Rep. Jane Harman (D-Calif.) said she is "not a victim" but a "warrior on behalf of our Constitution and against abuse of power."
"I will not quit on this until I am absolutely sure this can never happen to anyone else," said Harman defiantly, speaking at the opening session of the AIPAC policy conference and responding to reports that she was wiretapped while allegedly agreeing to intervene in the classified information case of two former AIPAC staffers.
Harman’s remarks came near the end of a panel discussion Sunday morning, after it seemed the topic might not even come up.
When the AIPAC policy conference schedule was released last month, just days after reports of the wiretaps surfaced, some chuckled at the irony that Harman was featured as part of the opening session. But almost 40 minutes into the discussion Sunday morning, as moderator Dan Senor started to wrap up and asked the final question of the four panelists, no one had even mentioned the issue. So Harman took the matter into her own hands – winding up with a spirited defense of the Constitution and AIPAC.
Responding to a question about what everyone would be discussing at the 2010 AIPAC policy conference – following a pessimistic view from Washington Institute for Near East Policy director Robert Satloff – Harman said she was an optimist but her optimism “had been tested in recent days,” getting a big round of applause.
Then, using a term she had allegedly used on the wiretapped conversation, Harman said she wanted to “waddle into a little conversation for a minute.”
First, she said that as a Democrat, she never thought she’d be recommending the Wall Street Journal editorial page – apparently referring to an editorial yesterday slamming the prosecution of former AIPAC staffers Steve Rosen and Keith Weissman and calling the wiretapping of Harman a “political hit.”
Harman reiterated the request she’d made previously, that Attorney General Eric Holder “fully disclose any information any intercepts anything he has bearing on my alleged situation.
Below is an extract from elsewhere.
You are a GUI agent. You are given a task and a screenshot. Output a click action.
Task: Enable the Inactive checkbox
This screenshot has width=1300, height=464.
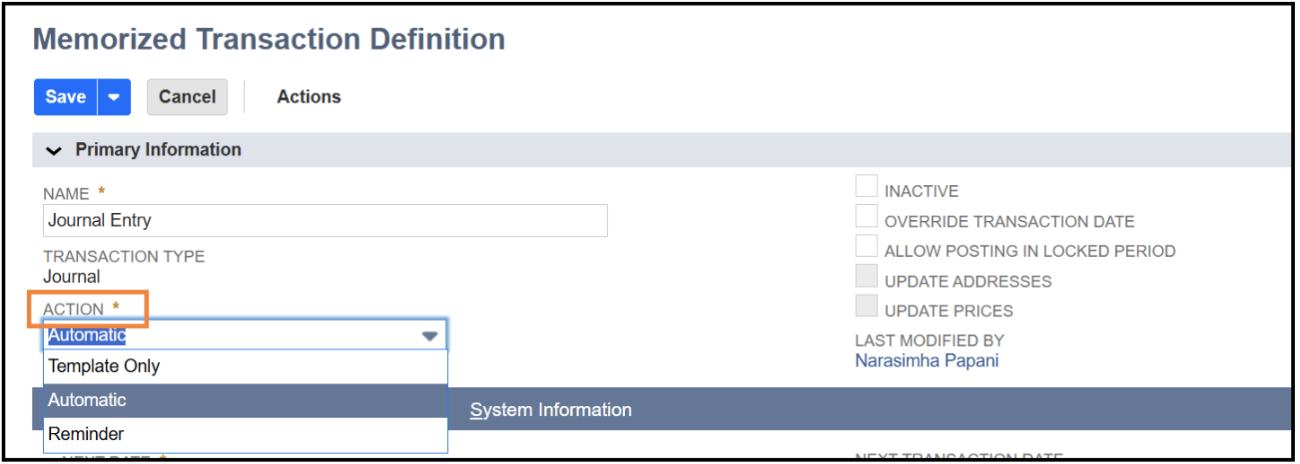pos(866,186)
I want it all out there, I want it in public, I want everyone to understand including me, what has happened.”
She then noted that she had formerly served as chief counsel and staff director of a Senate Judiciary subcommittee on the Constitution.
‘I know about the Constitution, I believe in the Constitution, I believe in the Fourth Amendment and I have never ever supported warrantless wiretaps on Americans, nor would I,” she said, referring to stories that the Bush administration thought she could be helpful in urging the New York Times not to reveal that the federal government had expanded its wiretap program to include domestic conversations.
"This issue is obviously creating a chilling effect on hardworking bipartisan members of Congress, who care intensely about the U.S.-Israel security relationship and have every right to talk to advocacy groups and our good friends about that relationship,” she added, to big applause, before saying that her husband, Sidney Harman “would tell you that his wife is “not a victim” but a “warrior on behalf of our Constitution and against abuse of power” and that she won’t “quit on this until I am absolutely sure this can never happen to anyone else."